This is a simplified version of it.
template<class T>
class Container
{
public:
template<typename F, typename ... ARGS>
void addTask(F && func, ARGS && ... args);
private:
std::deque<std::function<T()>> container;
//.....
};
template<class T>
template<typename F, typename ... ARGS>
T Container<T>::addTask(F && func, ARGS && ... args);
{
container.emplace_back(std::bind(f,args...));
//.....
}
There are still few problems that I cannot solve yet.
Is there a way to remove std::bind and store a different object or a pointer?
Could this be more generic? Can I somehow store functions, which return different objects, in a single container(int,void...)?
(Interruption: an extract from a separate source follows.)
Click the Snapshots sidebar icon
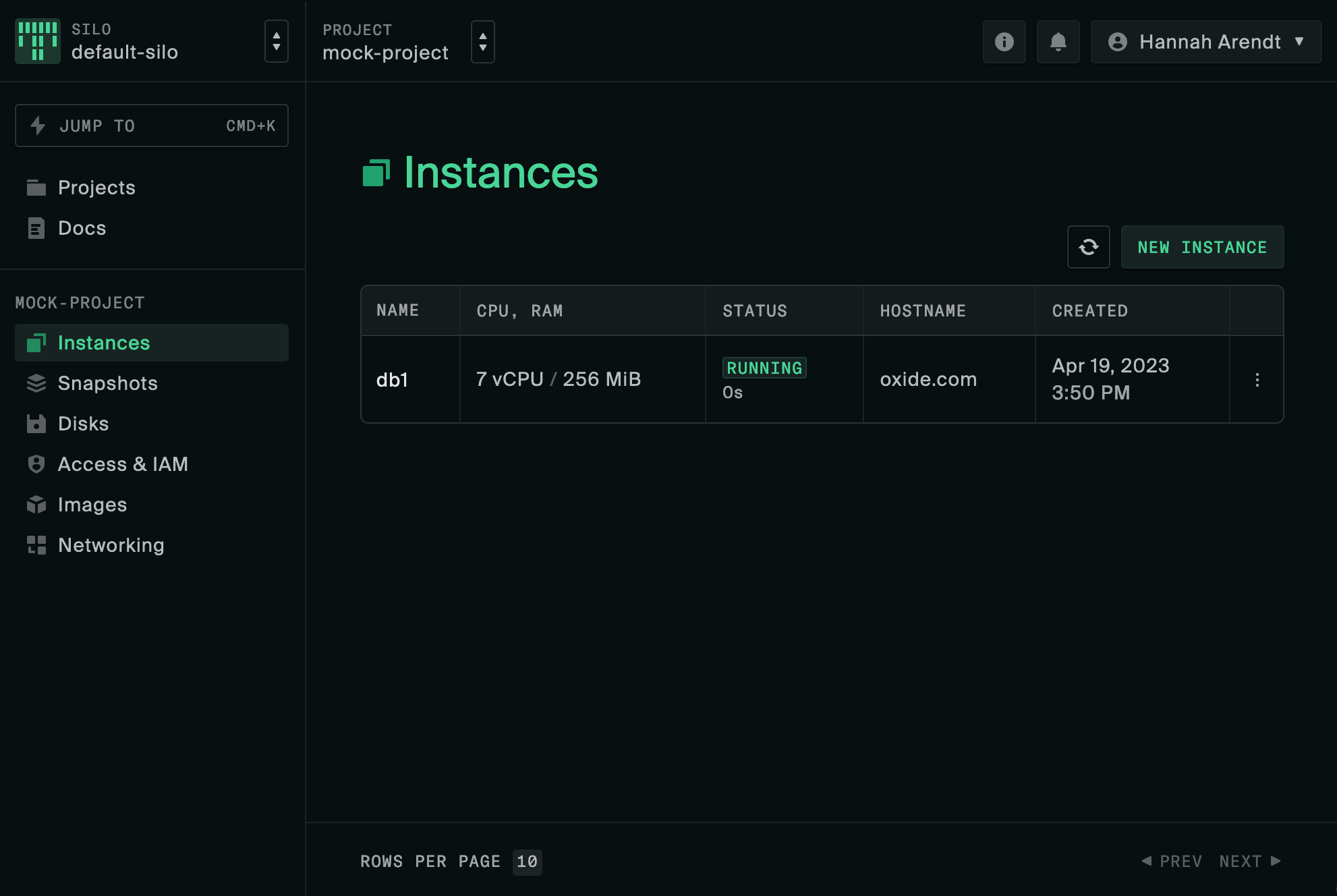The height and width of the screenshot is (896, 1337). pyautogui.click(x=36, y=383)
Can some of the logic for creating the tasks be executed in compile time?Something like consexpr bind.
From a comment by the OP.
There are. This is simplified. I'm using futures and a special container in the real code. It is meant to be used in a multithreading environment
This is called burying the lede.
If you are storing callables to be invoked in other threads, in the other thread you want signature void(). In this thread you want a std::future to be populated.
As for binding arguments, while a number of std functions do this for you, I find it is best to ask for callables with pre-bound arguments. They can do it outside, using std::bind or lambdas or whatever other means they choose.
So this then comes
template<class Func,
class R = std::decay_t<std::result_of_t<Func const&()>>
>
std::future< R >
addTask( Func&& func ) {
auto task = std::packaged_task<R()>(std::forward<Func>(func));
auto ret = task.get_future();
container.push_back( std::packaged_task<void()>( std::move(task) ) );
return ret;
}
std::deque< std::packaged_task<void()> > container;
throw in some mutexes and shake and bake.
Here I use std::packaged_task<void()> as a pre-written move-only type-erased container for anything with that signature. We don't use the future it can produce, which is a waste, but it is shorter than writing your own move-only invoke-once owning function object.
I personally just wrote myself a light weight move-only std::function<void()> esque class instead of using std::packaged_task<void()>, but it was probably unwise.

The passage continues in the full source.